Sentí que su curiosidad me abría una puerta: 

—Creo que sé lo que te está pasando, pero no sé si te apetece ahora hablar de eso conmigo. 

—Sí que me apetece —Al conectar nuestras miradas intuí una petición de ayuda. Parecía apesadumbrada. 

—Es que creo que te está pasando lo mismo que me pasó a mí el otro día… 

—¿Qué? —me interrumpió. 

—¿Te acuerdas que el miércoles te grité un montón por una tontería? Tú sólo te pusiste un poco nerviosa, y a mí se me escapó un grito de la pera y me fui gruñendo muy fuerte al piso de arriba. 

—Sí. 

—Te traté bastante mal, ¿recuerdas? Y no sé si mis disculpas fueron adecuadas ni suficientes.

—Sí que me acuerdo —dijo, e intuí que me pedía que ir al grano. 

—Pues creo que ese día me pasó algo parecido a lo que te pasa a ti ahora, Amara —reconocí—. Casi lo mismo. 

Me miraba atentamente. 

—Aquel día había sentido emociones muy, pero que muy fuertes. Algunas desagradables y otras agradables, pero había sido un día francamente intenso. Y cuando nuestras emociones nos desbordan durante mucho tiempo, el cuerpo echa el freno porque ya no puede más. 

—¿Echa el freno? 

—Sí, se le llama “freno vagal”. Y es el que provoca en el cuerpo sensaciones tan raras. Desconecta nuestras emociones y, a veces, pide a nuestro cerebro que haga un montón de esfuerzos para que mantenga las cosas como están, porque los cambios implican una intensidad para la que ahora no está preparado. 

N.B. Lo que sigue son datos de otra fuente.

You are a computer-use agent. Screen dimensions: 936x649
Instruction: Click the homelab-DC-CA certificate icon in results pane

Nos quedamos callados un momento.

—Yo me lo imagino al “freno vagal” como una prensa que aplasta nuestras emociones —continué—, y que afloja muy poco a poco. 

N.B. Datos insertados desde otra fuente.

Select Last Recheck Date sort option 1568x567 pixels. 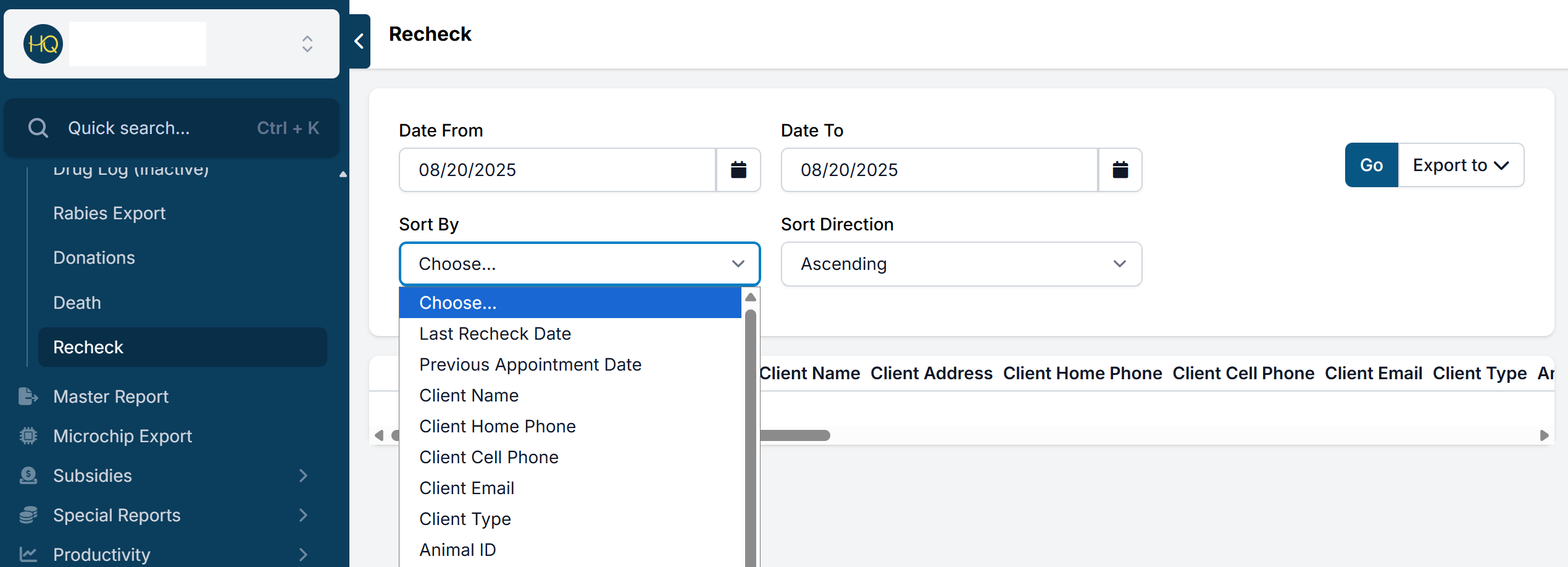495,334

—Aita, ¿qué es una prensa? 

—Una máquina que sirve para aplastar cosas, y que tiene tanta fuerza como para dejarlas planas, como una pegatina. 

—¿Y va a durar todo el día? —preguntó, y pude intuir cierta angustia entre líneas. 

—Puede ser. A veces dura todo el día —respondí, en honor a la verdad. 

—¿Hasta la noche? 

—Sí, a mí el miércoles me duró hasta la noche. Sólo se me quitó durmiendo. Pero hay otras formas de desactivarlo, aunque no siempre funcionan. ¿Te apetece que las exploremos? —le pregunté—. Están todos a gusto, mira. Tenemos tiempo. 

—Vale, Aita. 

—Pues mira, una de ellas es lo que estamos haciendo. Cuando compartimos con otra persona lo que nos pasa, y esa persona nos entiende, empiezan a despertar algunas emociones. Es como si nos conectásemos poquito a poco con nuestro cuerpo. ¿Lo notas? 

—No sé —se quedó callada, creo que mirando hacia dentro—. Igual un poco. 

—A veces, sirve también que nos demos permiso para descansar, soltar, y que dejemos un rato de ser exigentes con nosotras o nosotros mismos —dije—. ¿Nos ponemos cómodos? 

Se recostó con la cabeza en mi tripa. Es una almohadita perfecta. 

—Puedes cerrar los ojitos. Todo va a estar bien durante un rato largo. 

Me hizo caso. Y le di un ratito. A todas luces lo necesitaba. 

Cuando sentí que estaba súper a gusto, continué: 

—Otra cosa que suele ayudar es que alguien nos acaricie. Pero tienen que ser unas caricias especiales: con alguien que nos entienda, al que le demos permiso, y que sea sensible y cuidadoso. 

—Como tú.

—Como yo, si te apetece y me dejas. 

—Sí que quiero. 

Le estuve haciendo caricias principalmente en el pelo, la frente y la zona del cuello. No sé por qué, pero intuía que tenía fuertes tensiones acumuladas por ahí, y al tocarla, sentía que se liberaban. 

—¡Puñetera mosca! ¡Déjame en paz! —gritó y se sacudió, tratando de espantar al bicho. 

Qué bien. La ira había vuelto. Se había reconectado. Que volvieran las demás emociones sólo era cuestión de tiempo.